Should I train multiple classification models on the same data

ensemble_methods

#1

Hello,

I am trying to increase my accuracy from 96% in the Digit Recogniser problem in Kaggle.I have currently used only Random Forest and trying with KNN and SVM.
I guess I will have to use ensemble methods for this one and hence I would like to know a few things:
1.Do i divide the training data into multiple sets and use the same algorithm on them and then combine the results? OR
2.Do I use multiple algorithms on the train data and then combine their predictions??
In this type of a classification problem if I divide the dataset into multiple datasets,some digits might be left out in a particular dataset-will this not reduce the power of the particular algo I am applying??
These are some of the considerations I would like to know before proceeding with ensembles,so can somebody please help me with these.


#2

Hi @pagal_guy,

So If you want to ahead with ensemble technique, use the second approach.

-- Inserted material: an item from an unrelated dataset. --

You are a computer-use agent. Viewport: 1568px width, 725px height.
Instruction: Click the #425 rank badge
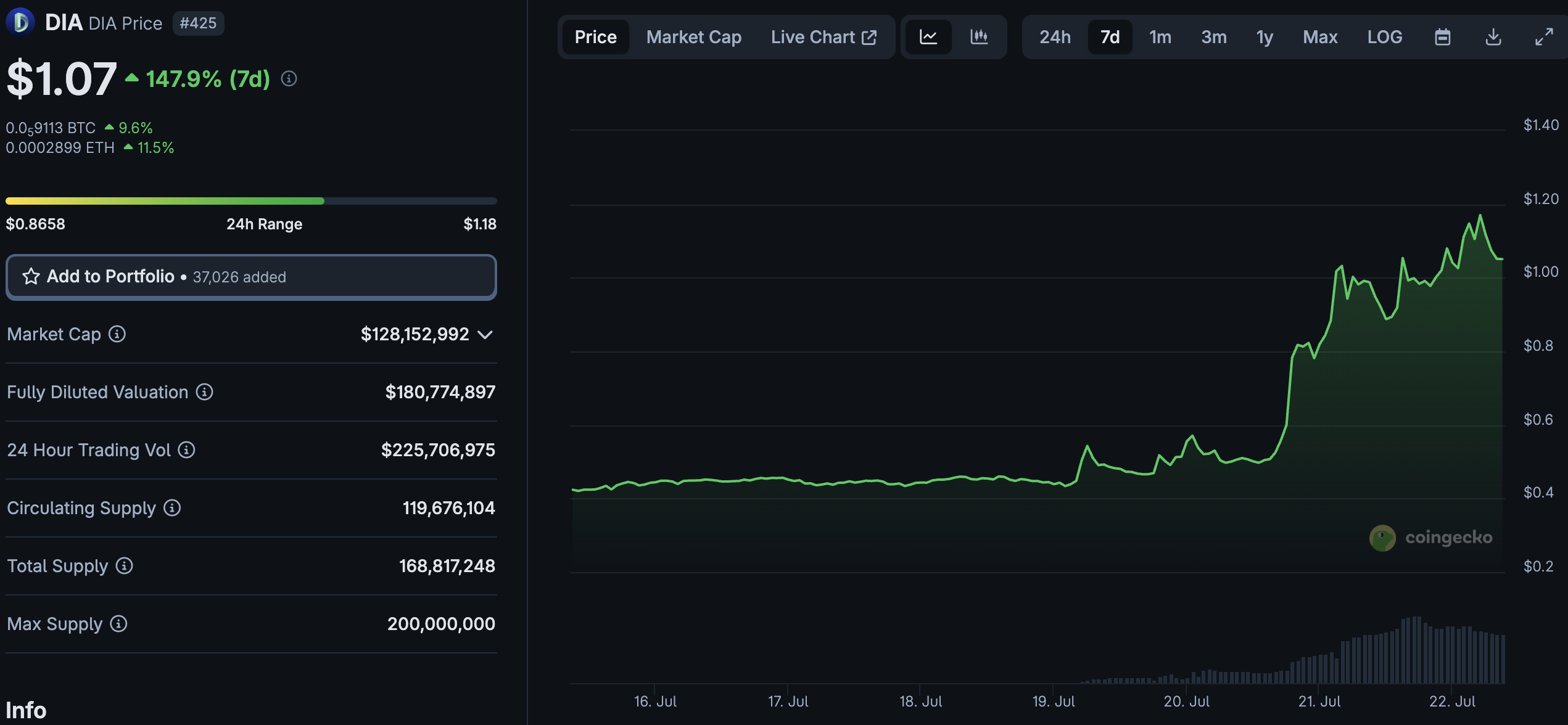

You train multiple models over the full training dataset and then combine the predictions.

Just a tip for Digit recogniser,
You can only go ahead with Random forest, but try to increase the training data. How? Well you can tilt the images to 10/20/30 degrees both clockwise and anticlockwise. This will give you 6 times more data to train on. If computation time and restrictions are not an issue, you can try shifting images 5 pixels up/down/left/right also , this will further increase your dataset which you can train random forest on. These techniques gives significant increase in efficiency specially in image recognition.

Hope this helps.

Regards,
Aayush